Office for Civil Rights and Civil Liberties

The Department of Homeland Security (DHS) has a long-standing history of engagement with diverse ethnic and faith-based communities, including Muslim communities. In recognition of Ramadan, Secretary of Homeland Security Alejandro N. Mayorkas joined a virtual roundtable discussion with leaders within the Muslim community, including national and local advocacy and social service organizations. The event was hosted by the DHS Office for Civil Rights and Civil Liberties (CRCL) and featured remarks by both Secretary Mayorkas and CRCL Officer Katherine Culliton-González, along with DHS Senior Counselor Kamal Essaheb and CRCL Senior Advisor Brenda Abdelall. This virtual engagement was held in place of the annual Iftar reception hosted by the Department, a tradition which began in 2011.

Secretary Mayorkas acknowledged the leaders participating in the event and their organizations for the critical work they do in communities, particularly to ensure that new U.S. citizens have access to critical services. He noted his concern with the rise in domestic violent extremism and hate incidents that target the Muslim community. Secretary Mayorkas also recognized that many Muslims serve at DHS and across the federal government and thanked them for their service.

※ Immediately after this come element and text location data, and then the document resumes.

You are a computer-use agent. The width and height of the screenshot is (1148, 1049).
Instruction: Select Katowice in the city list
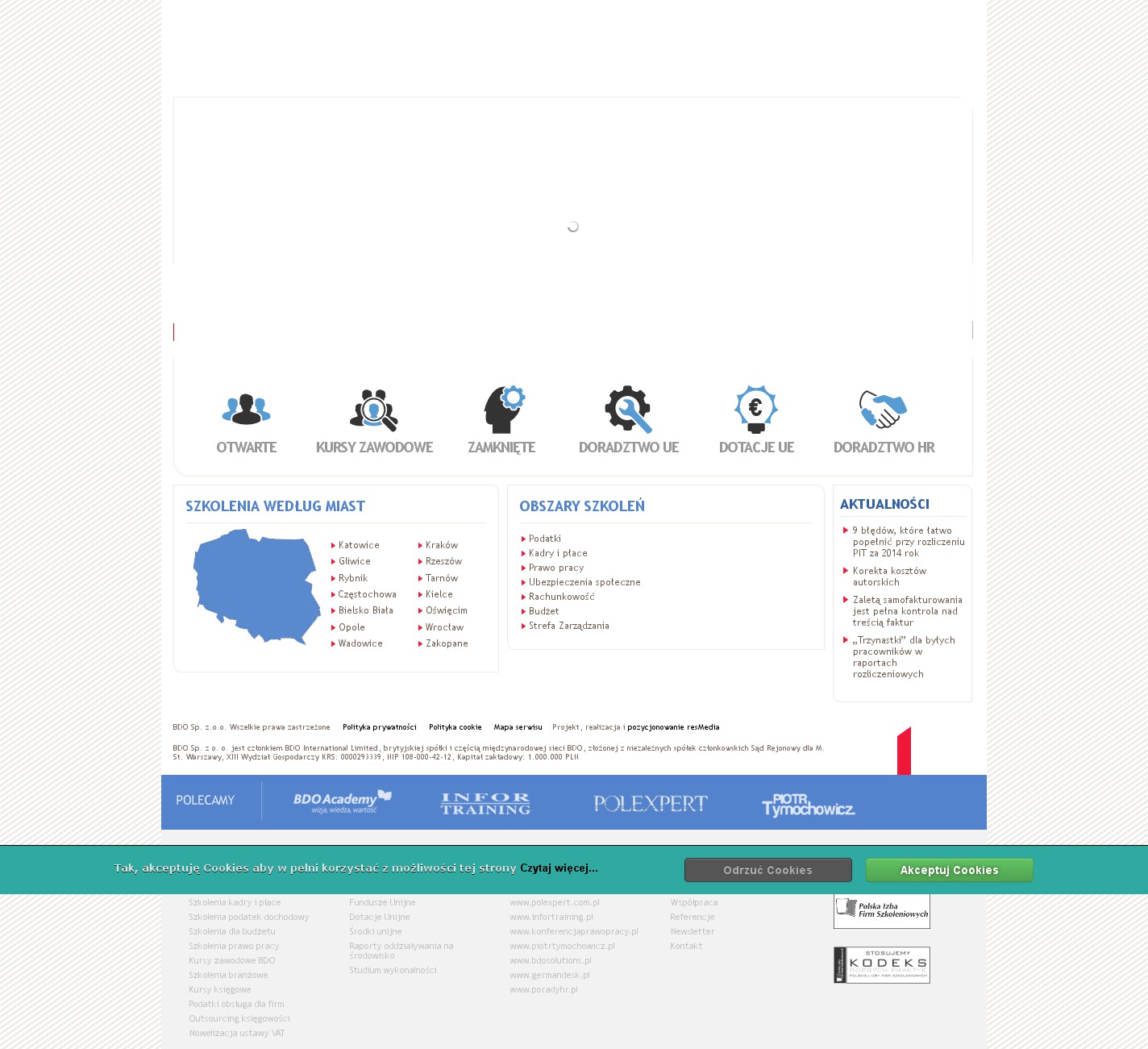click(359, 546)
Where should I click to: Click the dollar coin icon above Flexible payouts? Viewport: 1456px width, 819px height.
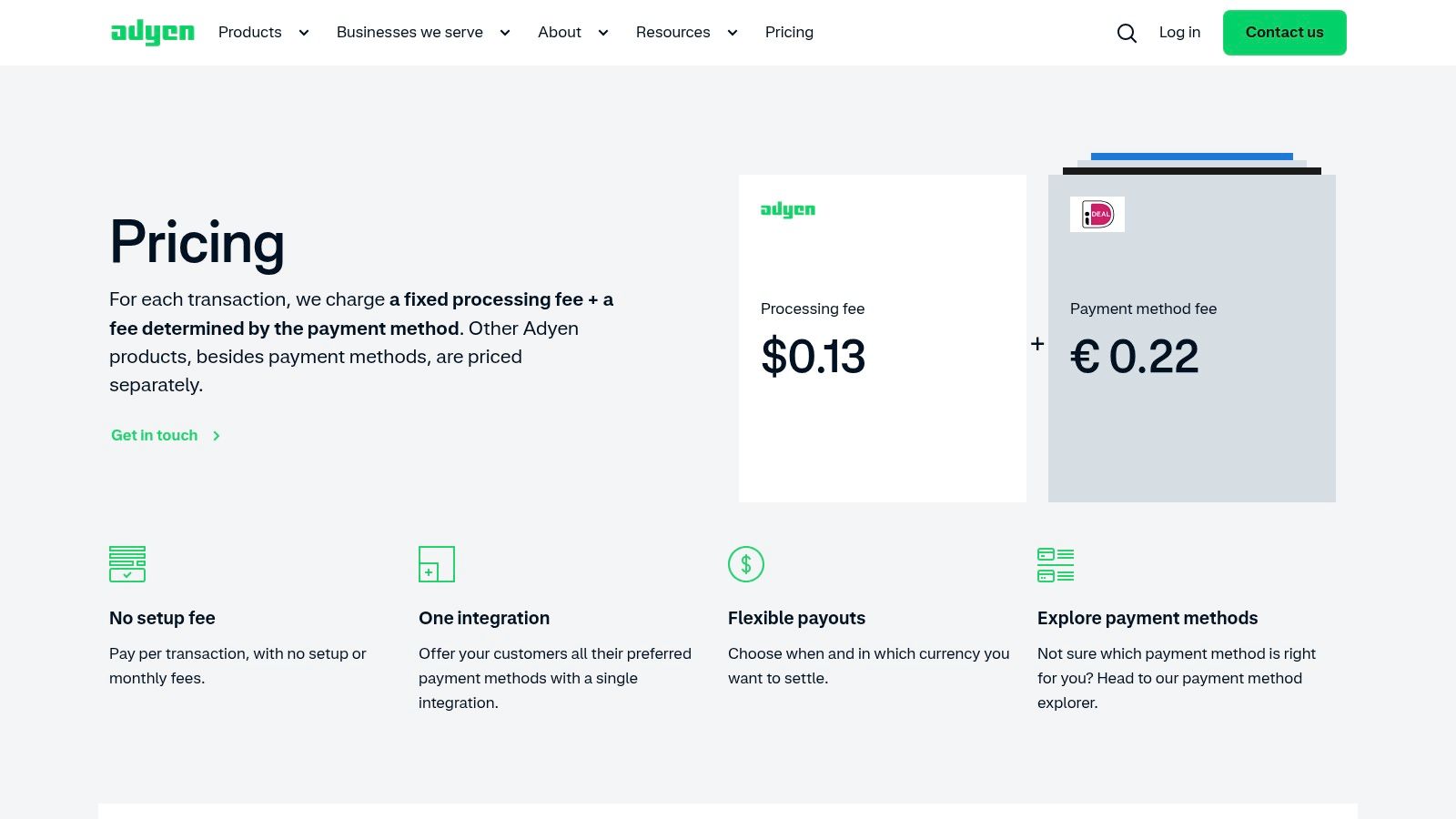tap(746, 563)
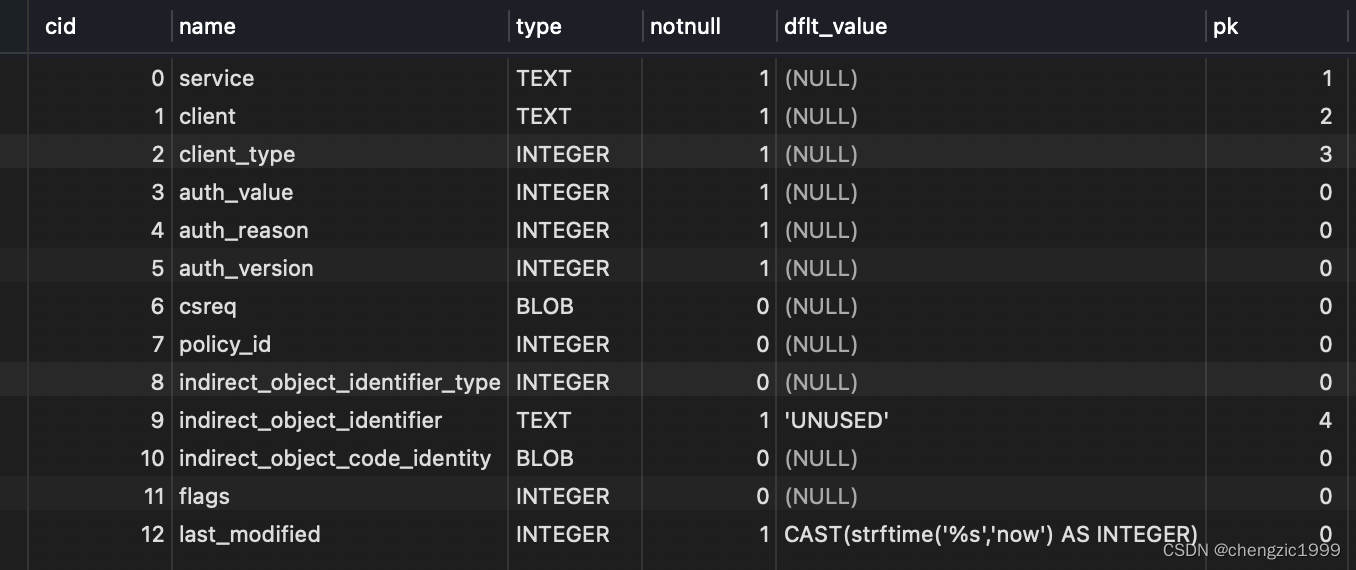Select the notnull column header
Screen dimensions: 1356x570
tap(685, 27)
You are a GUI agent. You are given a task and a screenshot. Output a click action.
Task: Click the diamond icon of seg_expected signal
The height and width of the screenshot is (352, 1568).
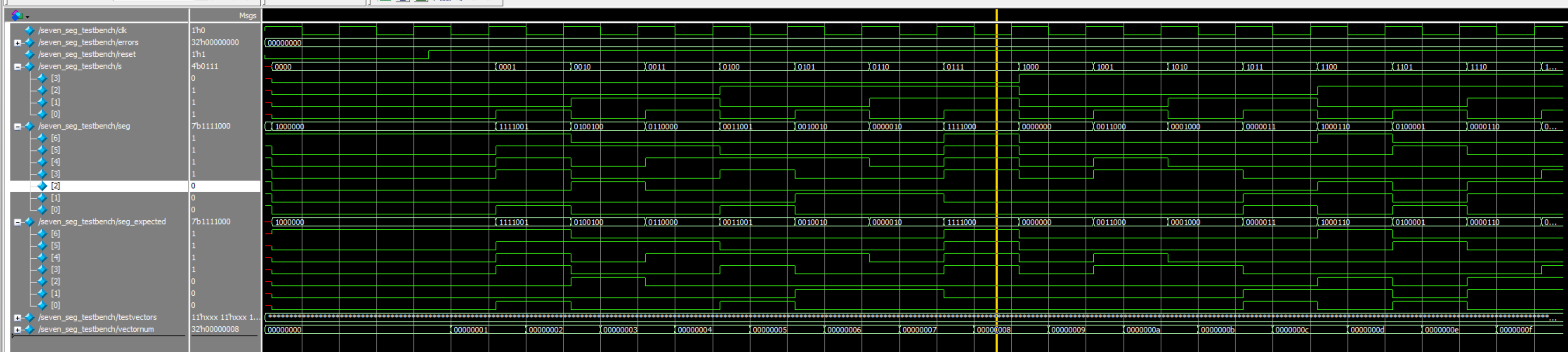pyautogui.click(x=29, y=222)
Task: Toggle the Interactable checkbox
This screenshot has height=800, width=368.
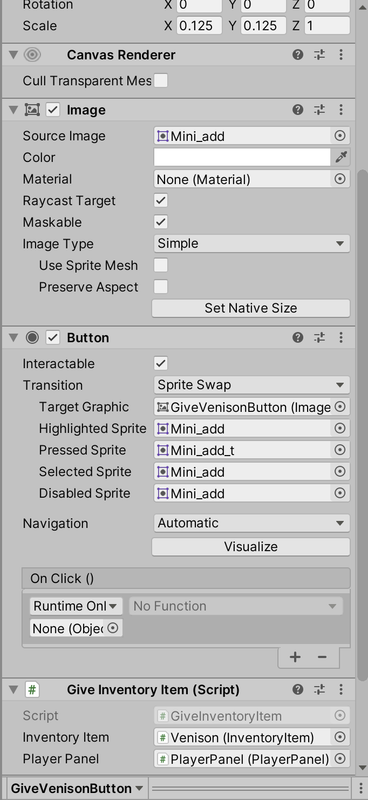Action: click(161, 363)
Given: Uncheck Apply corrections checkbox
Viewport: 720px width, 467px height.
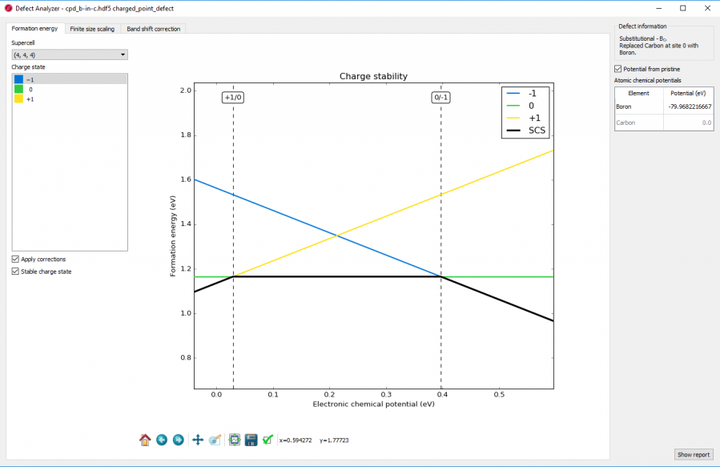Looking at the screenshot, I should [x=16, y=259].
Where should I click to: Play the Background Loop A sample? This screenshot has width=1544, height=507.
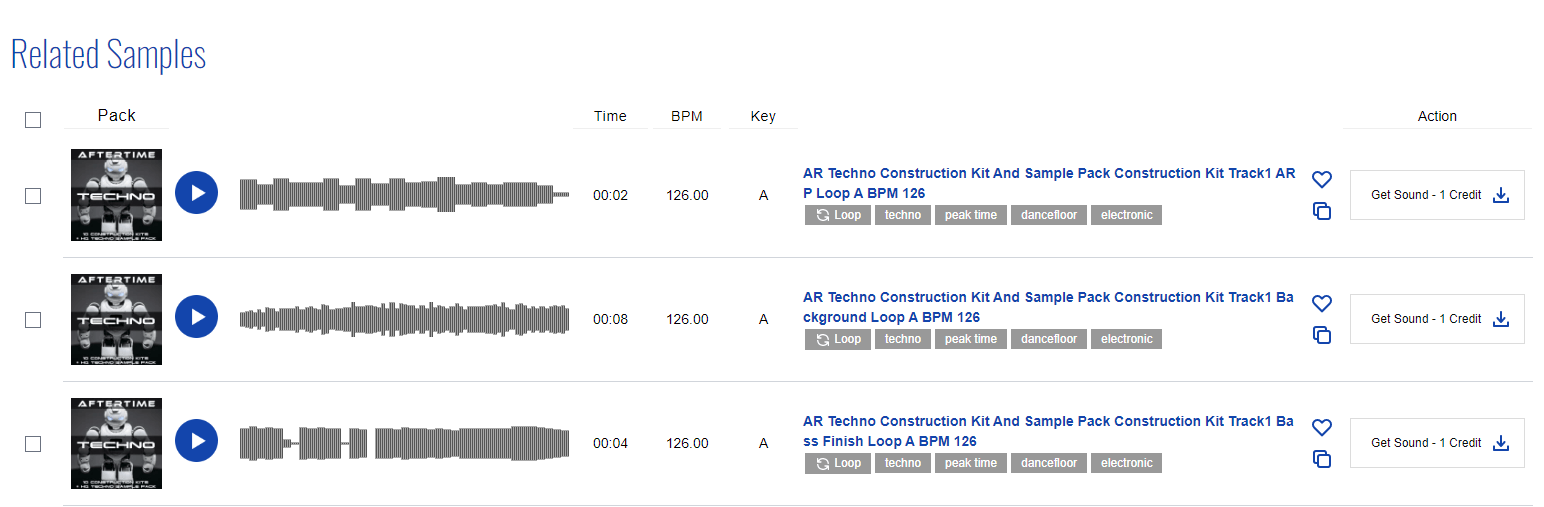(196, 317)
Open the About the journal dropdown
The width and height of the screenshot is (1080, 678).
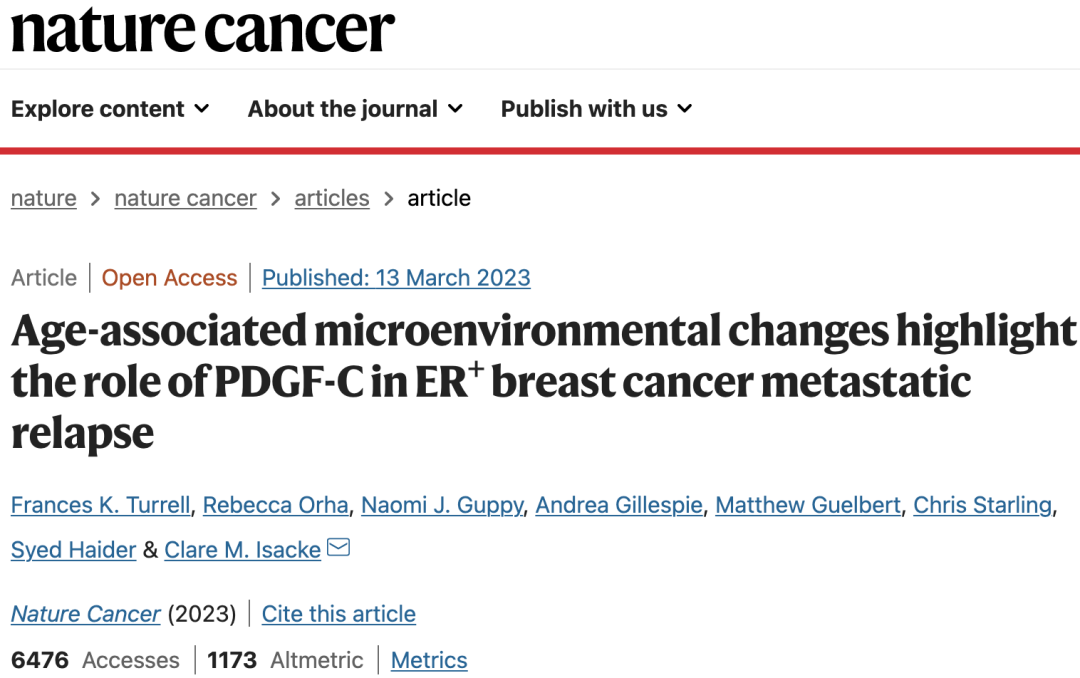pos(355,109)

DHS has a long-standing history of engagement with diverse ethnic and faith-based communities, including Muslim communities. And on his first day in office, President Biden issued the “Proclamation on Ending Discriminatory Bans on Entry to the United States” to reverse the cruel “Muslim Ban” implemented by the prior Administration and other harmful policies that impacted the Muslim community. CRCL leads the Department’s community engagement efforts by hosting regular meetings in 18 cities across the country that include community leaders, federal, state, and local government officials, and all levels of law enforcement.  These roundtables facilitate important dialogue with diverse American communities who feel their civil rights may be affected by DHS activities and programs. 

While Ramadan ends today, DHS’s engagement with the Muslim communities will continue. In carrying out the DHS mission to protect our homeland, DHS will continue to protect the diverse communities that make up the fabric of America.